Sélection:
Dans certains systèmes carcéraux, il est de plus en plus fréquent d’isoler des catégories de détenus ou des individus. A la place, les autorités pénitentiaires devraient s’efforcer de créer un environnement dans lequel tous les détenus sont à l’abri des actes de violence et disposer d’un ensemble de procédures permettant à tous les détenus d’avoir des activités en commun sans craindre les agressions ou d’autres actes de violence, notamment en faisant en sorte qu’ils puissent contacter le personnel à tout instant, y compris la nuit. Les individus ou groupes de détenus qu’il est nécessaire d’isoler en raison de leur particulière vulnérabilité (par exemple, les délinquants sexuels, les détenus souffrant de troubles mentaux ou ceux appartenant à une minorité ethnique ou à un groupe religieux) devraient avoir la possibilité de participer pleinement à un maximum d’activités journalières.

Mesures spéciales de haute sécurité et de sûreté

Règle 53

Depuis la publication des Règles pénitentiaires européennes en 1987, le nombre d’Etats appliquant des mesures spéciales de haute sécurité ou de sûreté à des détenus isolés ou des groupes de détenus s’est considérablement accrû. C’est la raison pour laquelle il a semblé opportun d’établir une nouvelle règle couvrant ces pratiques.

Données recueillies:
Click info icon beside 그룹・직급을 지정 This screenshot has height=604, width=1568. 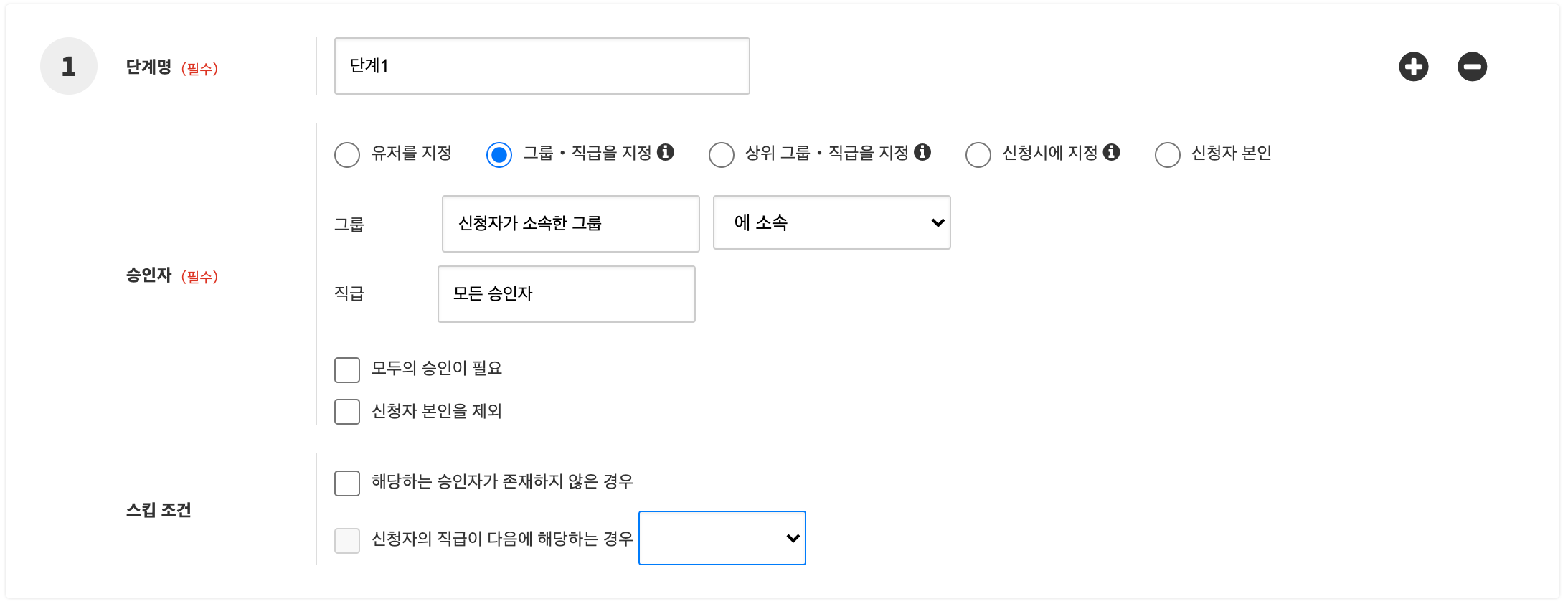pos(666,152)
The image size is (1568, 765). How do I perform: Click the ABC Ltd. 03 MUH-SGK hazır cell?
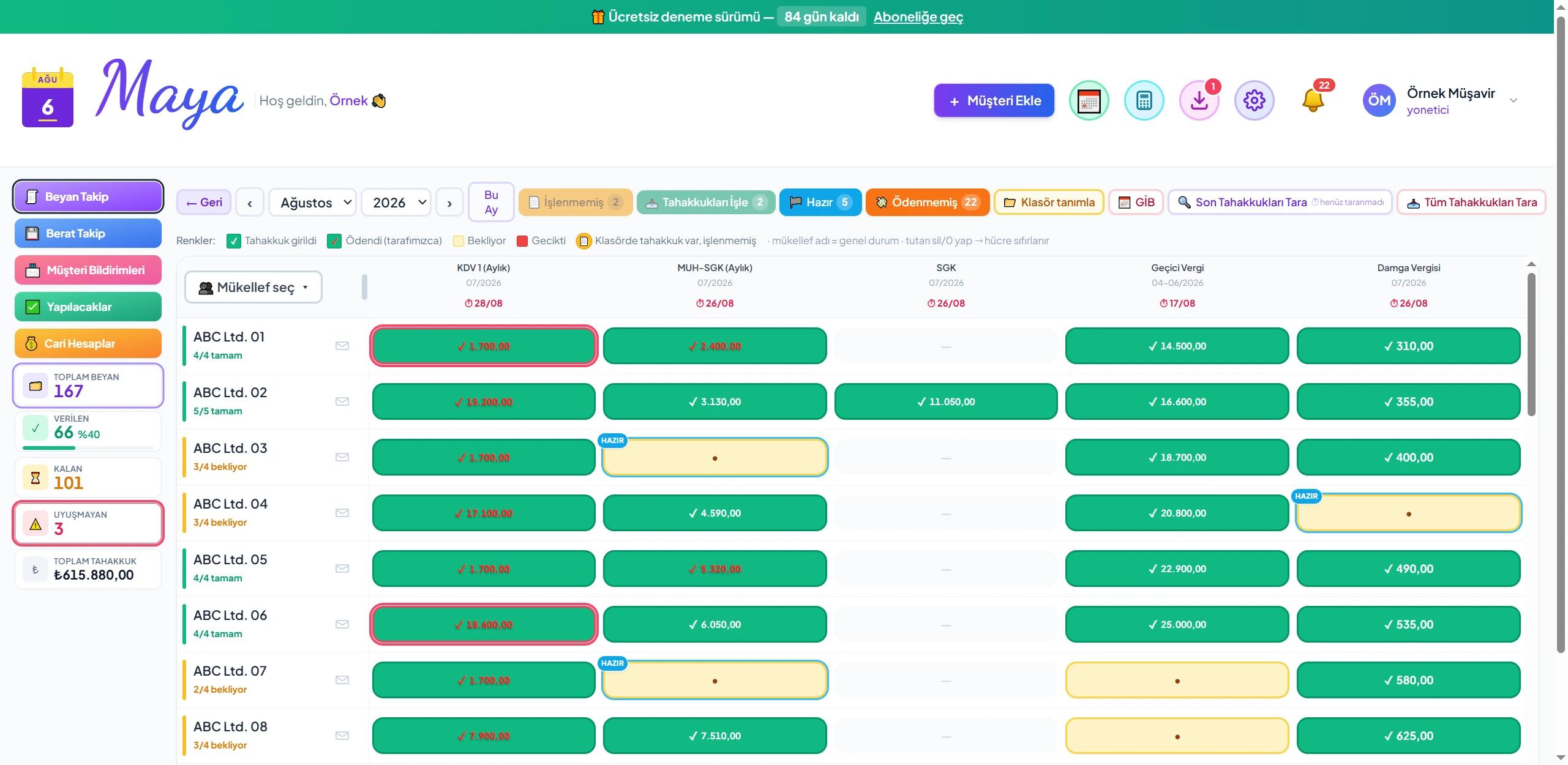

Détails du problème:
Réécrivez le passage de l'extrait sur l'isolement des détenus allant de "Dans certains systèmes" jusqu'à "maximum d’activités journalières.", en remplaçant "agressions" par "menaces".

Résultat obtenu:
Dans certains systèmes carcéraux, il est de plus en plus fréquent d’isoler des catégories de détenus ou des individus. A la place, les autorités pénitentiaires devraient s’efforcer de créer un environnement dans lequel tous les détenus sont à l’abri des actes de violence et disposer d’un ensemble de procédures permettant à tous les détenus d’avoir des activités en commun sans craindre les menaces ou d’autres actes de violence, notamment en faisant en sorte qu’ils puissent contacter le personnel à tout instant, y compris la nuit. Les individus ou groupes de détenus qu’il est nécessaire d’isoler en raison de leur particulière vulnérabilité (par exemple, les délinquants sexuels, les détenus souffrant de troubles mentaux ou ceux appartenant à une minorité ethnique ou à un groupe religieux) devraient avoir la possibilité de participer pleinement à un maximum d’activités journalières.